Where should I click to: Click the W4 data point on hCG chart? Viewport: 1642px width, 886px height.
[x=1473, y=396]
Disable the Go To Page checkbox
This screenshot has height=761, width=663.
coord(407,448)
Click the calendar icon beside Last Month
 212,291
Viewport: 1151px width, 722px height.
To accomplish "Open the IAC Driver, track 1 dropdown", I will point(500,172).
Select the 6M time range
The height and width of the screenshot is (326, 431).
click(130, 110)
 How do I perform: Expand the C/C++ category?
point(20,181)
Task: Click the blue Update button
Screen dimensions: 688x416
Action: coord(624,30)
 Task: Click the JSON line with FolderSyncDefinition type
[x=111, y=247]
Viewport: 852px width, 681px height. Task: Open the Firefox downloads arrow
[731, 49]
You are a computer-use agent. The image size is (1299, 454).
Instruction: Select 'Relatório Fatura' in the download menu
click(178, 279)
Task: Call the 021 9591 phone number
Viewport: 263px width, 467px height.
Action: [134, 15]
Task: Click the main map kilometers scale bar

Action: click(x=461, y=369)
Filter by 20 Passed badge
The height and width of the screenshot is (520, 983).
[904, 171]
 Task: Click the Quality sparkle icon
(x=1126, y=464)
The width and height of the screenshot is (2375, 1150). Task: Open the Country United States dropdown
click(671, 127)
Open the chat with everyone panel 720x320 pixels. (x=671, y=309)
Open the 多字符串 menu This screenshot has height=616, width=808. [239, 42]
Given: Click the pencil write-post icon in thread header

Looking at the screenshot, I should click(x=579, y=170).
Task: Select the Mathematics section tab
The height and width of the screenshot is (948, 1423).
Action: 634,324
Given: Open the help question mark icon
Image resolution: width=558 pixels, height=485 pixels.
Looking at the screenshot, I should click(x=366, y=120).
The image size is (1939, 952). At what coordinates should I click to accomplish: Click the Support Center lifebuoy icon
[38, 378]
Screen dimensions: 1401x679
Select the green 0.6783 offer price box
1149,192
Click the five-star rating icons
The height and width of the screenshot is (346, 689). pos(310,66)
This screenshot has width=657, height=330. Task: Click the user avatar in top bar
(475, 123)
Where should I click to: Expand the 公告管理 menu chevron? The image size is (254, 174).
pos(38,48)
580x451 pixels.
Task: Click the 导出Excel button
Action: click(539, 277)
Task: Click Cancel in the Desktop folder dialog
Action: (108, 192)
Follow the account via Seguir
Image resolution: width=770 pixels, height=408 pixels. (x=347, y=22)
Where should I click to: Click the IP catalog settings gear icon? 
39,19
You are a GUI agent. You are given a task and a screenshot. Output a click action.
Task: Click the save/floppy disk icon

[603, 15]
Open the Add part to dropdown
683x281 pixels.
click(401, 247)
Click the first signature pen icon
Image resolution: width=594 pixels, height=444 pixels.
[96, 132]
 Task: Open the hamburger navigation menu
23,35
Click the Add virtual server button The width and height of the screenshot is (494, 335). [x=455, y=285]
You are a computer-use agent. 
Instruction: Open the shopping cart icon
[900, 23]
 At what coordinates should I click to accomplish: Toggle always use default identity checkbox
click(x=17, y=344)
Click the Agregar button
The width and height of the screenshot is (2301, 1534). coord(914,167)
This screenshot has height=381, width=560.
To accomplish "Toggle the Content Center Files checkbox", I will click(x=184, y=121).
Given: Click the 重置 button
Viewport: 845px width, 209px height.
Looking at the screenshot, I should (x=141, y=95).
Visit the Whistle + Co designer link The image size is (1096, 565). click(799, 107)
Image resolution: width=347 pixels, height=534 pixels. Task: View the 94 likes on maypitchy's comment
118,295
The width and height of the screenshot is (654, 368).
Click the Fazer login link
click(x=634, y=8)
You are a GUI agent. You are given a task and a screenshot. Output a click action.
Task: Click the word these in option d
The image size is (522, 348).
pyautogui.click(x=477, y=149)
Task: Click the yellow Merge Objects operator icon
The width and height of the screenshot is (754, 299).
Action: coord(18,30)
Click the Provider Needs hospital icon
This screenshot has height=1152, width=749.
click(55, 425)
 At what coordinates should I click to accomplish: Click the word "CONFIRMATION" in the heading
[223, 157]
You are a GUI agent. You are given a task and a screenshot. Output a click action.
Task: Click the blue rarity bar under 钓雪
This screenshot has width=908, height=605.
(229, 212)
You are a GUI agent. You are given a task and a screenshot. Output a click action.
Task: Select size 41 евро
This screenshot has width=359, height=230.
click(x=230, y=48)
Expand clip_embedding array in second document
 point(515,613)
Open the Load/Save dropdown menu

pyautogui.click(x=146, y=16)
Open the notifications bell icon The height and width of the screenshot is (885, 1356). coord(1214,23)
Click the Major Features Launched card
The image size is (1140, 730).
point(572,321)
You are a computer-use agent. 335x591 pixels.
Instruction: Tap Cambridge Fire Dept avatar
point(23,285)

▬▬▬▬▬▬

Convert the data above, from its first line up to and including the line with "Action: [134, 15]", into a numbered list. Leave out any blank lines.

1. Where should I click to: Click the W4 data point on hCG chart? Viewport: 1642px width, 886px height.
2. [x=1473, y=396]
3. Disable the Go To Page checkbox
4. This screenshot has height=761, width=663.
5. coord(407,448)
6. Click the calendar icon beside Last Month
7.  212,291
8. Viewport: 1151px width, 722px height.
9. To accomplish "Open the IAC Driver, track 1 dropdown", I will point(500,172).
10. Select the 6M time range
11. The height and width of the screenshot is (326, 431).
12. click(130, 110)
13.  How do I perform: Expand the C/C++ category?
14. point(20,181)
15. Task: Click the blue Update button
16. Screen dimensions: 688x416
17. Action: coord(624,30)
18.  Task: Click the JSON line with FolderSyncDefinition type
19. [x=111, y=247]
20. Viewport: 852px width, 681px height. Task: Open the Firefox downloads arrow
21. [731, 49]
22. You are a computer-use agent. The image size is (1299, 454).
23. Instruction: Select 'Relatório Fatura' in the download menu
24. click(178, 279)
25. Task: Call the 021 9591 phone number
26. Viewport: 263px width, 467px height.
27. Action: [134, 15]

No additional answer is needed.